What the exercise asks:
Leave out the pictures and output exactly the lines below from the one with "The width and height of the screenshot is (640, 480)." down to the one with "Click the green 67% 절감 badge", both of them included.

Available data:
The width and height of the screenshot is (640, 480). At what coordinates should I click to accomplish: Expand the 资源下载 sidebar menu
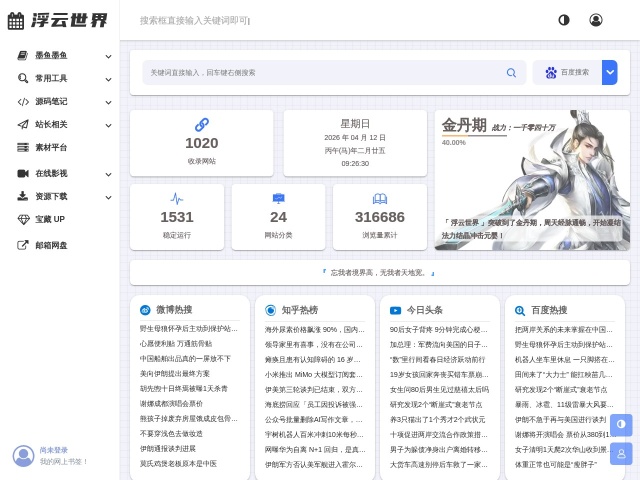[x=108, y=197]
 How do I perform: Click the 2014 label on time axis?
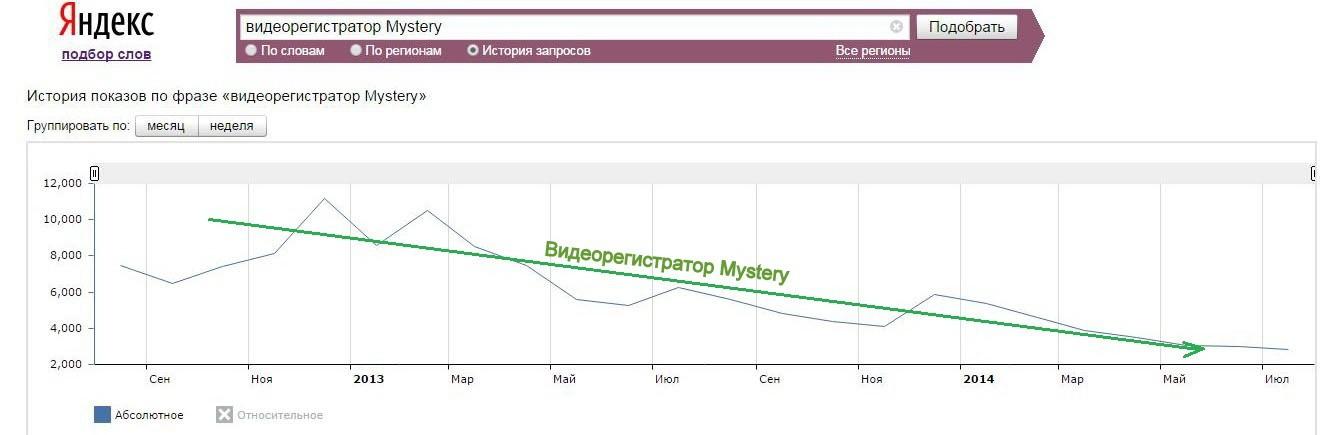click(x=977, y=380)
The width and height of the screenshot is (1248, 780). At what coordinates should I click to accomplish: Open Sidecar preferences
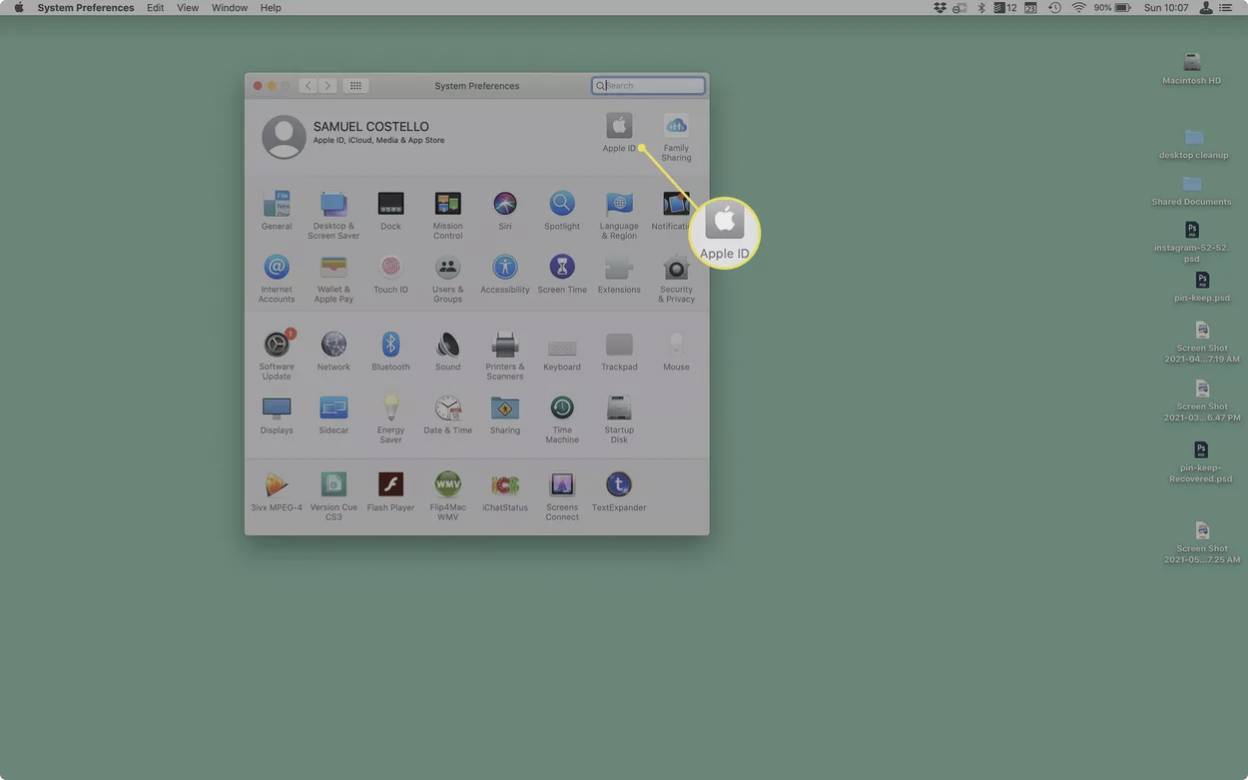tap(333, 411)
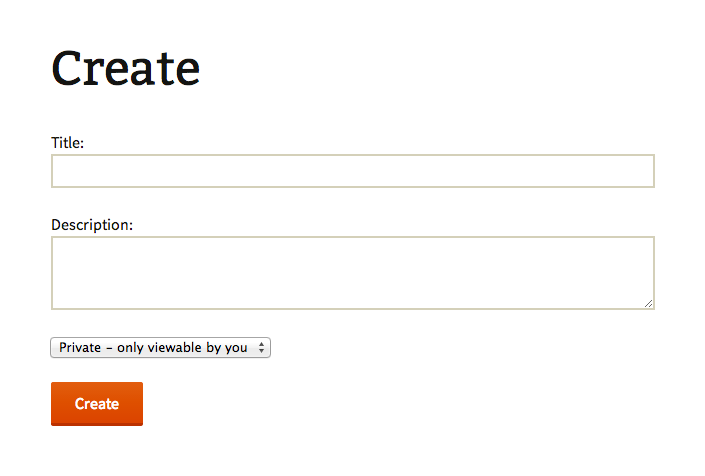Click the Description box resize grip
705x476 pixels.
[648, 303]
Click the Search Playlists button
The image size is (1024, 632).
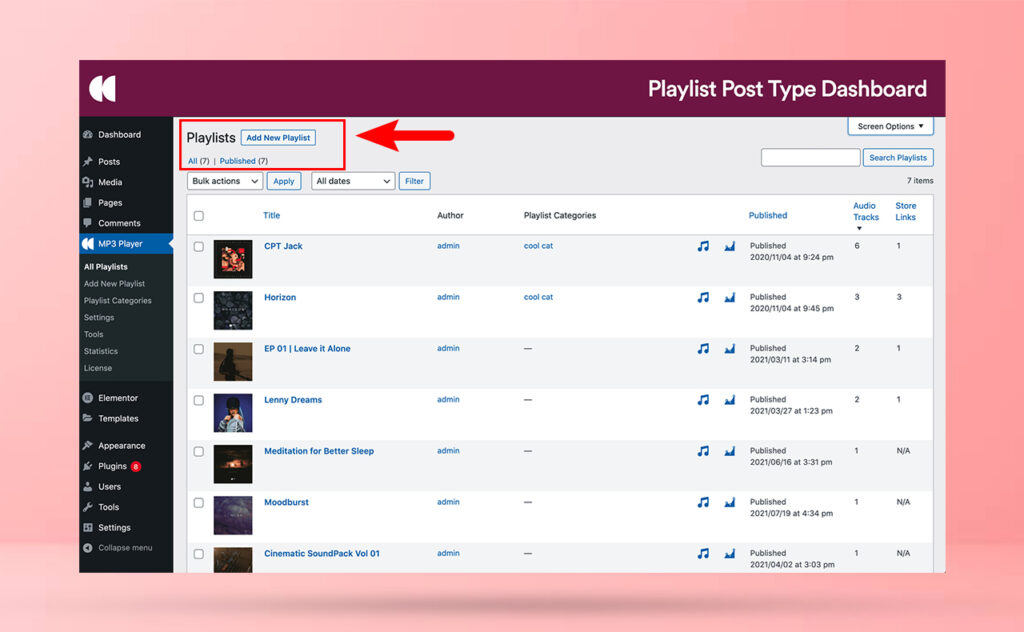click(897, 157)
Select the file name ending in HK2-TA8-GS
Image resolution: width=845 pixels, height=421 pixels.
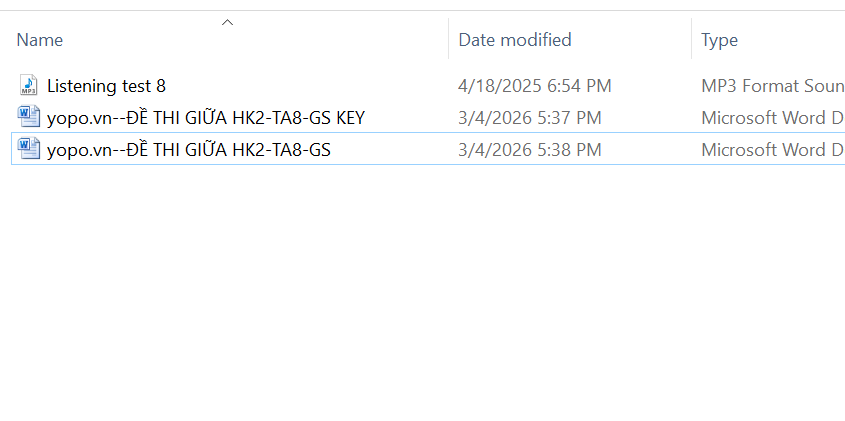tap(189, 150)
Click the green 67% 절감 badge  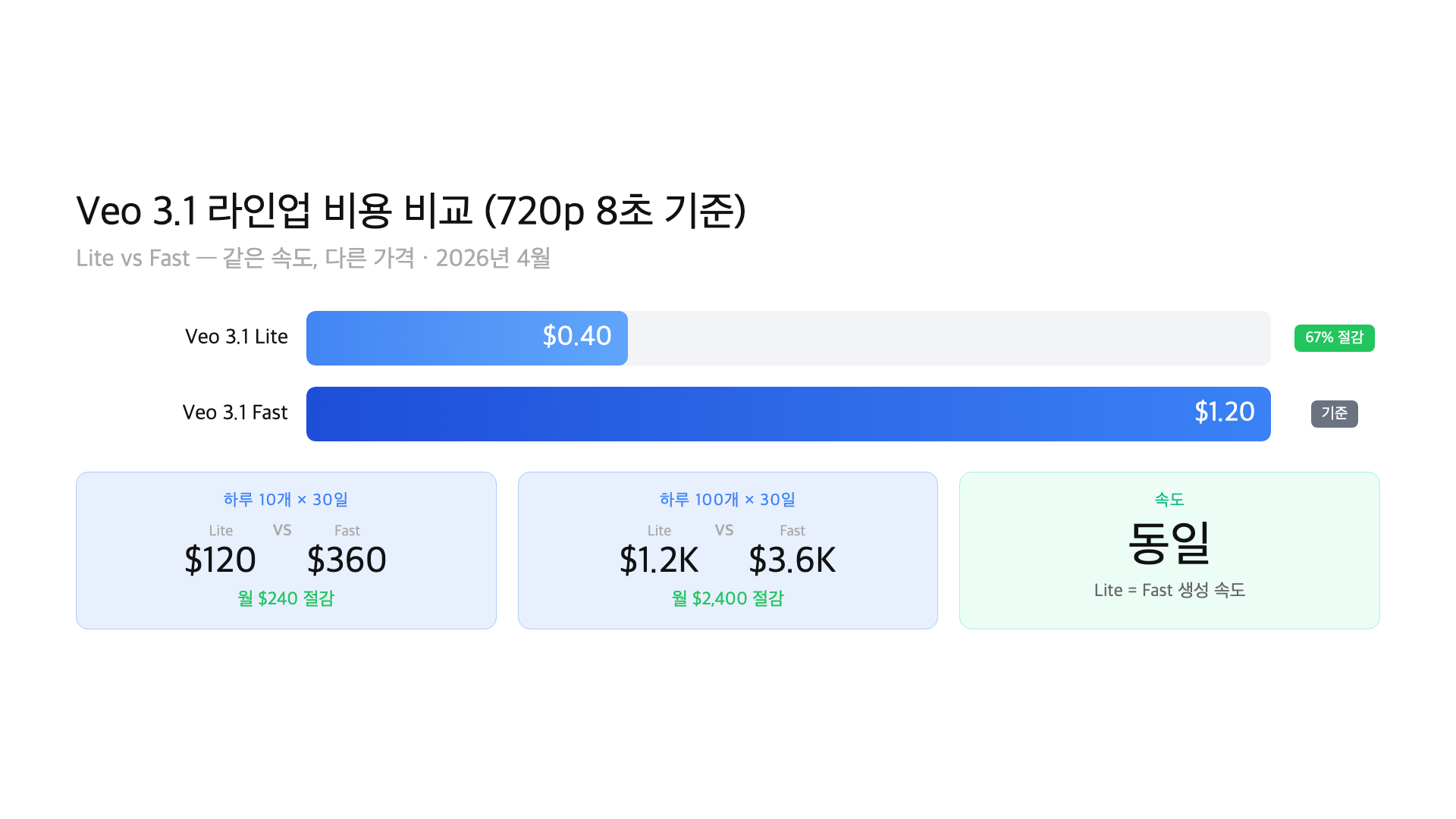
* * *
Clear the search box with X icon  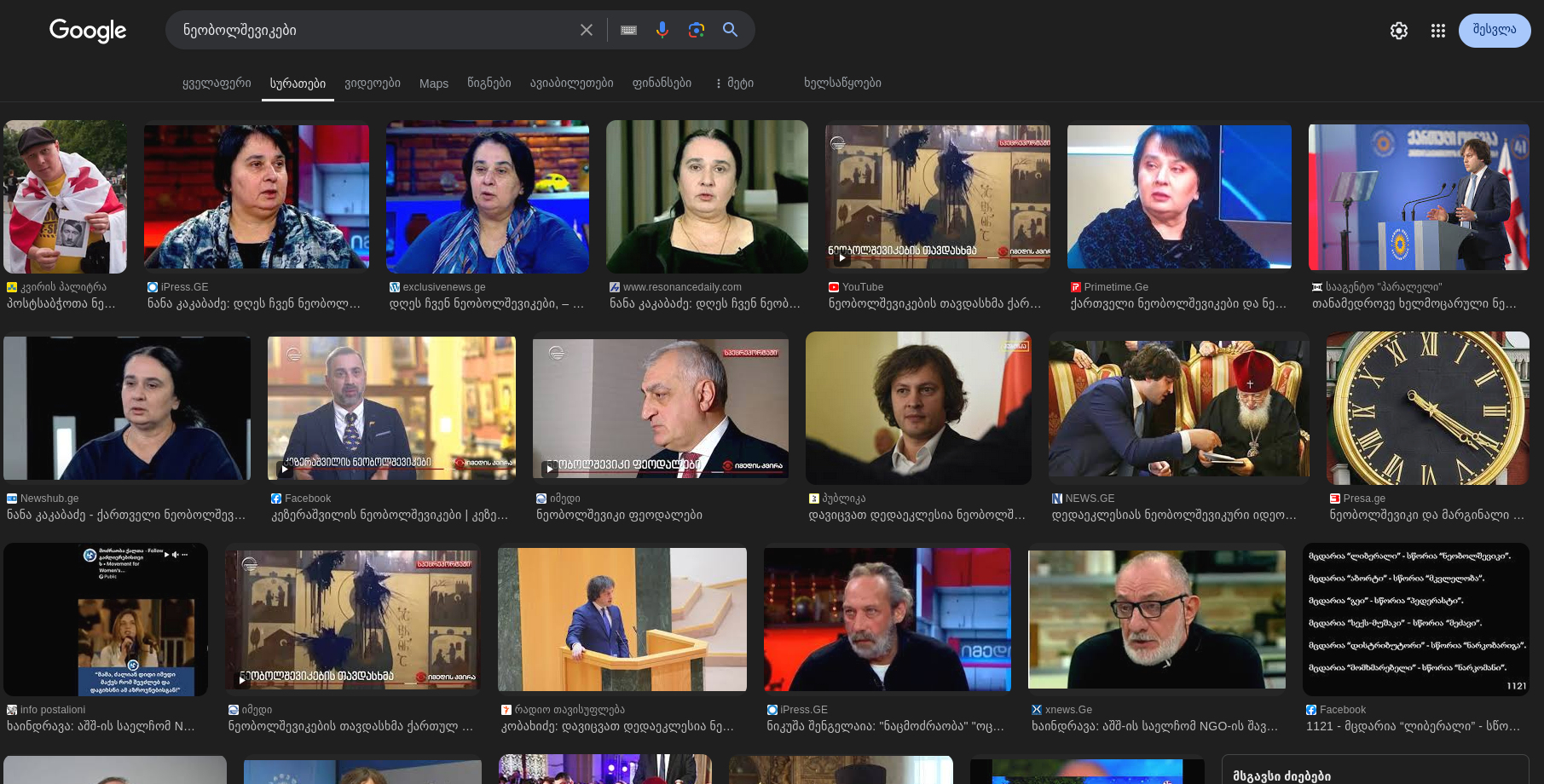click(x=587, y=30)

Response area:
The width and height of the screenshot is (640, 480). At what coordinates should I click to accomplish: Expand the 资源下载 sidebar menu
[x=108, y=197]
 How do I perform: Click the 2014 label on time axis?
click(x=977, y=380)
The width and height of the screenshot is (1248, 780). At what coordinates should I click to accomplish: Open Sidecar preferences
tap(333, 411)
Click the Description box resize grip
705x476 pixels.
[648, 303]
Click the Search Playlists button
The image size is (1024, 632).
click(897, 157)
Select the file name ending in HK2-TA8-GS
Image resolution: width=845 pixels, height=421 pixels.
tap(189, 150)
Click the green 67% 절감 badge  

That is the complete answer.